• **Data for this exercise**
───

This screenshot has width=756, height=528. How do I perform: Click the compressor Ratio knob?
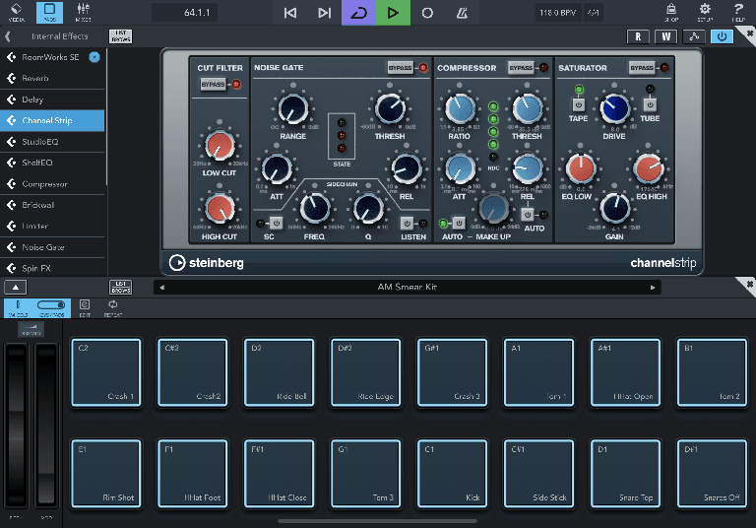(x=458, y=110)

───

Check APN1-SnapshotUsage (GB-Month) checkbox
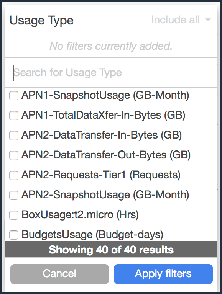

───

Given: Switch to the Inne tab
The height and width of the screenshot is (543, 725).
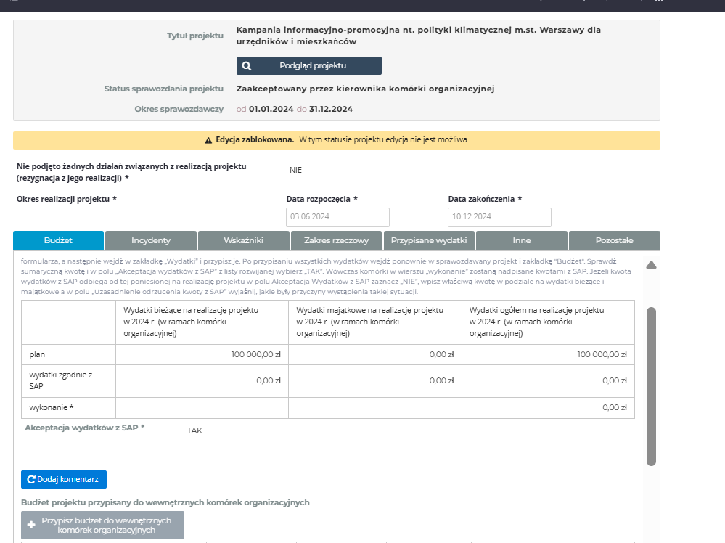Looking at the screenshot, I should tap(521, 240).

───

• **Exercise instructions**
Retype the data from the line containing "This screenshot has" through the line containing "(x=458, y=110)", both lines included, and leave out the pictures.

• **Finished answer**
This screenshot has width=756, height=528. How do I perform: Click the compressor Ratio knob?
(x=458, y=110)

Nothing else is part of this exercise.